Re: Chamber pillar a fossil tree trunk?
Jun 14, 2009, 14:16
Michael Bott wrote:
Hi folks

long time since Rupert or I posted here but it just struck me that many of you will by now have seen our DVD 'Standing with Stones'. But there is one bit of it that hasn't really had a good airing, and maybe it should - that is Rupert's 'discovery' of the fossil tree trunk in the chamber at Bryn Celli Ddu. We really would like to get some feedback on this and see if anyone out there can either confirm our assertion or give an authoritative alternative explanation of the oddity of that free standing pillar.
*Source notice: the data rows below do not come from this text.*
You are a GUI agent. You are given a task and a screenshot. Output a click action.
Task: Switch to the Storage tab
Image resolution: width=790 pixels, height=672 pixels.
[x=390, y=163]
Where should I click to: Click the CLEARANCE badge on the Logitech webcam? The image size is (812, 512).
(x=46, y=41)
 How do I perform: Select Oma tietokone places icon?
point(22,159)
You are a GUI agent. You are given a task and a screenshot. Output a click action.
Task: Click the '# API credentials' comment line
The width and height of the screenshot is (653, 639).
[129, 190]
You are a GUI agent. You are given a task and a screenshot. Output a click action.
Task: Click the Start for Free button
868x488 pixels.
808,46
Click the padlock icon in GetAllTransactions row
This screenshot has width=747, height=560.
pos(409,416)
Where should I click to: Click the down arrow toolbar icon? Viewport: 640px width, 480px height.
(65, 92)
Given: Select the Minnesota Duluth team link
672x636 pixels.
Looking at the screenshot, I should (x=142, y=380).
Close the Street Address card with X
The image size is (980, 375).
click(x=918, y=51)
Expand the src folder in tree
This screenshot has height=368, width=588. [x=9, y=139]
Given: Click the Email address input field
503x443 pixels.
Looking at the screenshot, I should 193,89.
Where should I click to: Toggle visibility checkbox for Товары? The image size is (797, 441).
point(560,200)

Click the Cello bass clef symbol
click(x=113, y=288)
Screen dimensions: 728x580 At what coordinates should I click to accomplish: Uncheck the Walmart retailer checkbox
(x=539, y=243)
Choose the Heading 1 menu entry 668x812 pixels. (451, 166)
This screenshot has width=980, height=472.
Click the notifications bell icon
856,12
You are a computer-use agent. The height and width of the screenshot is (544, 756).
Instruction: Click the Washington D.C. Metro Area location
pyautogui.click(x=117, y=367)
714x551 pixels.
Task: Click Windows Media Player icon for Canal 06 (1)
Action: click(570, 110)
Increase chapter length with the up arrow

Let me explain what happened:

When filming 'Standing with Stones', during our second week away on our Wales/Ireland expedition, we came to Bryn Celli Ddu on Anglesey. As was our routine, we first took ourselves there to do our preliminary recce. I had been there before - for Rupert it was a first time. Those of you familiar with this site will know that it is a large passage grave with a large central burial chamber. In that chamber is unusually, a single monolith - a pillar of stone.

We were in the chamber - me quietly thinking about camera angles and Rupert mulling how he could present this wonderful complex site, when he suddenly spoke to me and drew my attention to something so ridiculous and yet once seen so blindingly obvious that we were both genuinly shocked. We were shocked because lord knows how many people have passed through that little chamber and yet what we were suddenly seeing has been completely missed by everybody. We have looked high and low through all the literature, books, websites and blogs that mention this site. Nobody has seen something right in front of their faces that just doesn’t make any sense.

We were so taken aback by the implications of what we’d seen that instead writing script to shoot the next day, we decided we needed time to mull over this anomaly and we took off to Ireland instead - planning to film the Bryn Celli Ddu sequence on our return.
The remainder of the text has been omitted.